» PROVIDED INFORMATION
<<<<

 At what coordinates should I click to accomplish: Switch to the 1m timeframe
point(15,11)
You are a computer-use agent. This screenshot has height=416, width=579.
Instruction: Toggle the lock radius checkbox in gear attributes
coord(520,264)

>>>>
<<<<

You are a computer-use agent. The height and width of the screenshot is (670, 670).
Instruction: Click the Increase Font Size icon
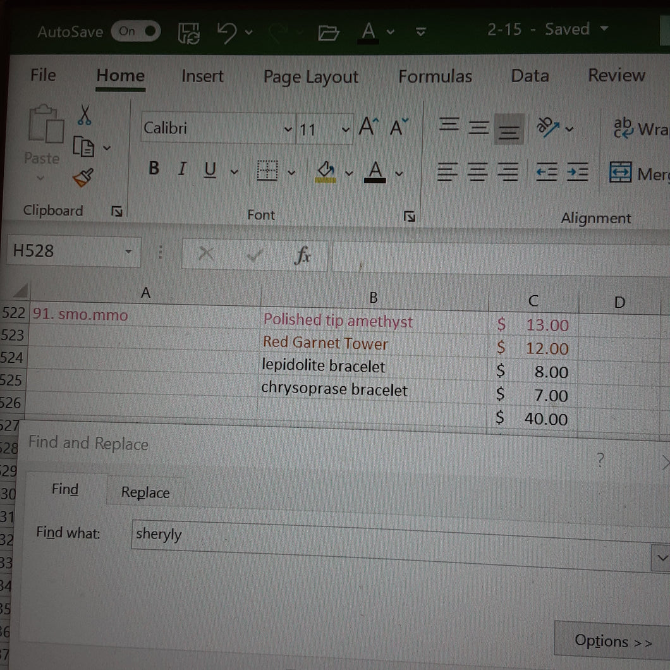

>>>>
<<<<

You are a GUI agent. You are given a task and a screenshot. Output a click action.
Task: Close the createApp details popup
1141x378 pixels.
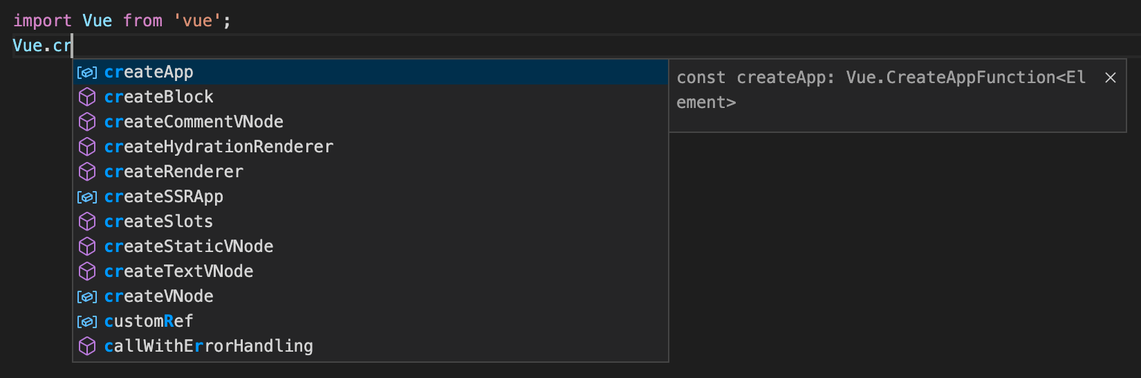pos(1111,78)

>>>>

» WHAT THIS TASK INVOLVES
Take every line above carrying "screenshot" and return it.

» EXERCISE SOLUTION
You are a computer-use agent. This screenshot has height=416, width=579.
You are a computer-use agent. The height and width of the screenshot is (670, 670).
You are a GUI agent. You are given a task and a screenshot. Output a click action.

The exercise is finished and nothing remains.